From School Library Journal
Grade 7 Up An important addition to most libraries. Useful for health classes and nutrition units, it will also be an eye-opener for general readers who regularly indulge at the Golden Arches. An adaptation of Schlosser's Fast Food Nation
(Houghton, 2001), Chew on This
covers the history of the fast-food industry and delves into the agribusiness and animal husbandry methods that support it. From the 37-day life of the pre-McNugget chicken to the appallingly inhumane conditions of slaughterhouses and meatpacking plants, the author lays out the gruesome details behind the tasty burgers and sandwiches.

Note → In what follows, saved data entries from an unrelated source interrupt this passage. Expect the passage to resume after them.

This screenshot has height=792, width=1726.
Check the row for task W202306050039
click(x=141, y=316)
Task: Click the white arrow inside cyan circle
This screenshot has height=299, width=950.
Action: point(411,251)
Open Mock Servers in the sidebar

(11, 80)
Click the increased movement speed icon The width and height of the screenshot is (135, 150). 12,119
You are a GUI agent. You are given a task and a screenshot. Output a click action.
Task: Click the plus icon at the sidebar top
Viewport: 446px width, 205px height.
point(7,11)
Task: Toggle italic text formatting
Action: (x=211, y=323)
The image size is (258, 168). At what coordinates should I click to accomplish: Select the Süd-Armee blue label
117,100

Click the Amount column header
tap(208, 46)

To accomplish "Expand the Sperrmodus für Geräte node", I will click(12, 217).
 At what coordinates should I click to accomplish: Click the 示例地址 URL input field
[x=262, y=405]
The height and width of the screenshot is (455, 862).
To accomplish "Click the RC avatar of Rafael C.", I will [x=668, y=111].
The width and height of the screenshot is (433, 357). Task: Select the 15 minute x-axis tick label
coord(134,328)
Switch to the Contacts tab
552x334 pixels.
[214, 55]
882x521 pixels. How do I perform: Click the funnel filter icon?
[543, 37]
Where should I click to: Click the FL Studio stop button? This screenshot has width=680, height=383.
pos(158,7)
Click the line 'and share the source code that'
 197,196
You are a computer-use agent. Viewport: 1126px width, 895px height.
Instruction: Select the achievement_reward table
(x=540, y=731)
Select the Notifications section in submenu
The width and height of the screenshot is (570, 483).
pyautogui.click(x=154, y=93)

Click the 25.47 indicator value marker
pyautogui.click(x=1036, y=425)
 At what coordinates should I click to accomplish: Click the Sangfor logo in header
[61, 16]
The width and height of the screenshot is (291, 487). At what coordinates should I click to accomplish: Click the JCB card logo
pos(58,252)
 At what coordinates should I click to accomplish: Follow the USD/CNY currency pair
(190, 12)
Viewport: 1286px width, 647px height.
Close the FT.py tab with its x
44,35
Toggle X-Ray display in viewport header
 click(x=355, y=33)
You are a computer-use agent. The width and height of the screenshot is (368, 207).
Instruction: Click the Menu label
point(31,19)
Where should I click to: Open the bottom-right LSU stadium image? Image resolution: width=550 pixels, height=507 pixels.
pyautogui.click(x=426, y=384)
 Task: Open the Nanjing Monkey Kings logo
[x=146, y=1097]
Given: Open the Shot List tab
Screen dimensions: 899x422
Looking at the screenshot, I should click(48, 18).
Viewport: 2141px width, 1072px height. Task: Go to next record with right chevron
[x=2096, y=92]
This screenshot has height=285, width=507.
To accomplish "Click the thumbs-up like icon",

Equally disturbing is his revelation of the way that the fast-food giants have studied childhood behavior and geared their commercials and free toy inclusions to hook the youngest consumers. The text is written in a lively, lay-out-the-facts manner. Occasional photographs add bits of visual interest, but the emphasis here is on the truth about soda pop and obesity, fries and lies. Schlosser is a crusader writing with an obviously strong purpose. While at times veering toward the inflammatory edge, he backs up and documents all of his points, ensuring that his insights will incite. Those seeking a book to balance this one should consider Tracy Brown Collins's Fast Food
(Gale, 2004), a collection of 10 essays representing varied opinions about different aspects of this industry. Joyce Adams Burner, Hillcrest Library, Prairie Village, KS
Copyright © Reed Business Information, a division of Reed Elsevier Inc. All rights reserved.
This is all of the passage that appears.